The night of Sunday the 25th, the Moon passes eight degrees south of Saturn, which will provide a great way of identifying the ringed planet. The rather large separation between the two is caused by orbital tilts. Saturn is close to its maximum angular distance almost three degrees north of the ecliptic (the apparent path of the Sun), while the Moon will be near its maximum five-degree angle south of it.

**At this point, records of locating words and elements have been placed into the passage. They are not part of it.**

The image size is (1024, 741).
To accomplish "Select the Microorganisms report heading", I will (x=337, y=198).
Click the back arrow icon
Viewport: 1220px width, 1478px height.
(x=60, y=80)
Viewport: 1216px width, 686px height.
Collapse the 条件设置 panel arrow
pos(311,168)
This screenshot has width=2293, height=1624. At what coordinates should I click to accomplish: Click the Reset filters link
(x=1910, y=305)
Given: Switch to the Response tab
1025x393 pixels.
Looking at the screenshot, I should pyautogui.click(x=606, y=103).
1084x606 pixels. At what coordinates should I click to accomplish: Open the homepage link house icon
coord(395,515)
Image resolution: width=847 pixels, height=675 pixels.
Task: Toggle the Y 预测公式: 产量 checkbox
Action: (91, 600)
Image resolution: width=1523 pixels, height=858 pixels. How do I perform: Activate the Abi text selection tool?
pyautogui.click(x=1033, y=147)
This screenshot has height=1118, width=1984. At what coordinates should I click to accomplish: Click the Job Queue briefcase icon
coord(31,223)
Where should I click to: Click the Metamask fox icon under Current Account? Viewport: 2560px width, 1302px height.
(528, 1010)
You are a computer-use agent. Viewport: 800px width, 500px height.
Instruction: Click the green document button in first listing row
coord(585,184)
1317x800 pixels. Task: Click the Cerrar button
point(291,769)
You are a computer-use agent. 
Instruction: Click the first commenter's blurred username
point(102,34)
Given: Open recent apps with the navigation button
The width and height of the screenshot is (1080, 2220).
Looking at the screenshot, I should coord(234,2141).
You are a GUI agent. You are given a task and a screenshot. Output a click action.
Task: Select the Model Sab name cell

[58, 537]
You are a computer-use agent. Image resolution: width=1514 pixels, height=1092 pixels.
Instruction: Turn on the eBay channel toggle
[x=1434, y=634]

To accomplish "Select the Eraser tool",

Placement of the planets allows us to proceed pretty much from inside out. Mercury, now gone from the visible sky, passes inferior conjunction with the Sun, on the near side, on Wednesday the 28th. Venus, on the other hand, picks up steam. Climbing ever higher into the west- northwestern evening sky, the brilliant planet is now setting after the end of twilight, around 10 PM Daylight Time. Which brings us to Mars. At twilight's end a bit past the meridian into the southwest, the red planet (really more of an orange flavor) is beautifully placed between Gemini's Castor-Pollux pair and Regulus in Leo and, though fading, is brighter than any of the three stars. Compare its color to orange Pollux, the left-hand star of the pair. It finally sets around 3 AM Daylight Time

Then we go a bit out of order and back to Saturn, which is being visited by the Moon. Almost exactly between Regulus and Virgo's Spica and on its retrograde trek against the stars, it passes 2.75 degrees due north of the Autumnal Equinox on Saturday the 24th. Transiting the meridian near 10:30 PM, Saturn does not set until mid-twilight, about the time that Jupiter -- still a tough find -- rises.

The sky made news the evening of Wednesday, April 14, with a splashy fireball meteor. It was most likely a small, uncatalogued visitor from the asteroid belt a meter or two in diameter. Moving at ten or more kilometers per second, the meteoroid carved a hot bright path through the Earth's atmosphere 100 kilometers up, exploded, then sent a shower of stones to the ground as meteorites. Such events are completely unpredictable.

As April turns to May, Ursa Major's Big Dipper circles high overhead in the late evening. For a minimal test of vision, see if you can find little Alcor, which is nearly hidden next to Mizar, the second star in from the end of the handle. To the south and west of the Dipper, find three pretty pairs of stars that the Arab's called the "leaps of the gazelle."